◆ EXCERPT PROVIDED
►

Reconstitution of functionally active Thermus aquaticus large ribosomal subunits with in vitro-transcribed rRNA.

Functionally active large ribosomal subunits of thermophilic bacterium Thermus aquaticus have been assembled in vitro from ribosomal proteins and either natural or in vitro-transcribed 23S rRNA and 5S rRNA. Sedimentation properties of reconstituted subunits were similar to those of native ribosomal 50S subunits. Subunits reconstituted with in vitro-transcribed rRNAs exhibited high activity in the peptidyl transferase assay and in a poly(U)-dependent cell-free translation system (22 and 30%, respectively, compared to that of native 50S subunits). Catalytic activity of reconstituted subunits critically depended on the presence of 5S rRNA. rRNA mutations known to affect functions of the native ribosome produced similar effects in reconstituted T. aquaticus 50S subunits. Subunits assembled with in vitro-transcribed T. aquaticus 23S rRNA containing the G2267A mutation (G2252A in Escherichia coli), which interferes with binding of peptidyl-tRNA in the ribosomal P-site, showed drastically reduced peptidyl transferase activity, whereas clindamycin resistance mutation A2084G (A2058G in E. coli) rendered assembled subunits tolerant to clindamycin inhibition. Thus, reconstitution of functional subunits with in vitro-transcribed rRNA makes possible the use of in vitro genetics for mutational analysis of 23S rRNA functions in translation. In addition, the ability to assemble catalytically active 50S subunits from the rRNA transcript lacking any posttranscriptional modifications clearly demonstrates that modified nucleotides in 23S rRNA are dispensable for the principal activities of the ribosome.

◄

◆ EXTRACTED ENTRIES
►

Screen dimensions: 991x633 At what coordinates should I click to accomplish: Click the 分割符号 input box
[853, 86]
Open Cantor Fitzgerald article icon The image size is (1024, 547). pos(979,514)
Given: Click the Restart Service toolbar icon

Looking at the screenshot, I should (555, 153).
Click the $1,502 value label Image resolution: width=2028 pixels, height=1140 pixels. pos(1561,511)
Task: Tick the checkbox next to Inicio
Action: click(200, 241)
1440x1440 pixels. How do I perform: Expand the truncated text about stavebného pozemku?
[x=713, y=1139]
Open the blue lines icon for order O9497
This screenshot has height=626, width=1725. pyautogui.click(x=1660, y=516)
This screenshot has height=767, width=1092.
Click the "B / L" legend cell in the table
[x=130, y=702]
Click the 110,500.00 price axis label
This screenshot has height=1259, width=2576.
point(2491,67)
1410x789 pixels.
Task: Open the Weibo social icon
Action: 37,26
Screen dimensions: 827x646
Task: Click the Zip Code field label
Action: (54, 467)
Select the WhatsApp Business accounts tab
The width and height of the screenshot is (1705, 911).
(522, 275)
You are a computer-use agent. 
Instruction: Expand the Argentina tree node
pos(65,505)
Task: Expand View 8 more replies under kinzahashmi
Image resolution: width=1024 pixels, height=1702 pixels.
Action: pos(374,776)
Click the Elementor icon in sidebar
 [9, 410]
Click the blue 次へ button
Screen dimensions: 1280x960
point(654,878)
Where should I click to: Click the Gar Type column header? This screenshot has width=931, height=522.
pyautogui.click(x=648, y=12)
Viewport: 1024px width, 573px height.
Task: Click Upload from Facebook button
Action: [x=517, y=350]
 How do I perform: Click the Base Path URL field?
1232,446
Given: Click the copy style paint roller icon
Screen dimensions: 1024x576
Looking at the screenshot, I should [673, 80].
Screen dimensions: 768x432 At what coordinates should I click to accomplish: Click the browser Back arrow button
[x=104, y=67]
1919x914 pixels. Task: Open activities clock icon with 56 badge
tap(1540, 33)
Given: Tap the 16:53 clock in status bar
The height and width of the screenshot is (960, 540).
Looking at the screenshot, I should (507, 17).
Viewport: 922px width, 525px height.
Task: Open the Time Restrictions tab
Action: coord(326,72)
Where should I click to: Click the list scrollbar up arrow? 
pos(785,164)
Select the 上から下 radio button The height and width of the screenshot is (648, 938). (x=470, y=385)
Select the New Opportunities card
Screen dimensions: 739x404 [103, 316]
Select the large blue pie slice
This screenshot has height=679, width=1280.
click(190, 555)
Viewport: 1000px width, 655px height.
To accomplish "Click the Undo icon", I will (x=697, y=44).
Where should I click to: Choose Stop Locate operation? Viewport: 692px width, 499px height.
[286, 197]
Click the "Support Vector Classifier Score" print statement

◄

◆ TO DO
1. Answer these questions from the ribosome abstract:
(a) What activity levels, relative to native 50S subunits, did subunits reconstituted with in vitro-transcribed rRNAs reach in the peptidyl transferase assay and in the poly(U)-dependent translation system?
(b) Catalytic activity of the reconstituted subunits critically depended on the presence of which rRNA?
(c) Which mutation made assembled subunits tolerant to clindamycin inhibition?
2. Rewrite the paragraph of the ribosome abstract that begins "Functionally active large ribosomal subunits" as a short list, keeping its main facts.
The records are separate material and have no connection to the ribosome abstract.

◆ SOLUTIONS BELOW
1.
(a) 22% in the peptidyl transferase assay and 30% in the poly(U)-dependent cell-free translation system.
(b) 5S rRNA.
(c) A2084G (A2058G in E. coli).

2.
- Active Thermus aquaticus 50S subunits were assembled in vitro from ribosomal proteins plus natural or in vitro-transcribed 23S and 5S rRNA.
- Reconstituted subunits sedimented like native 50S subunits.
- With in vitro-transcribed rRNAs, they reached 22% of native activity in the peptidyl transferase assay and 30% in a poly(U)-dependent cell-free translation system.
- Catalytic activity critically depended on 5S rRNA.
- Known rRNA mutations had effects like those seen in native ribosomes: G2267A (G2252A in E. coli), which interferes with peptidyl-tRNA binding in the P-site, drastically reduced peptidyl transferase activity, and A2084G (A2058G in E. coli) made subunits tolerant to clindamycin.
- This method allows in vitro genetics for mutational analysis of 23S rRNA functions in translation.
- Since active subunits formed from transcripts without posttranscriptional modifications, modified nucleotides in 23S rRNA are dispensable for the ribosome's principal activities.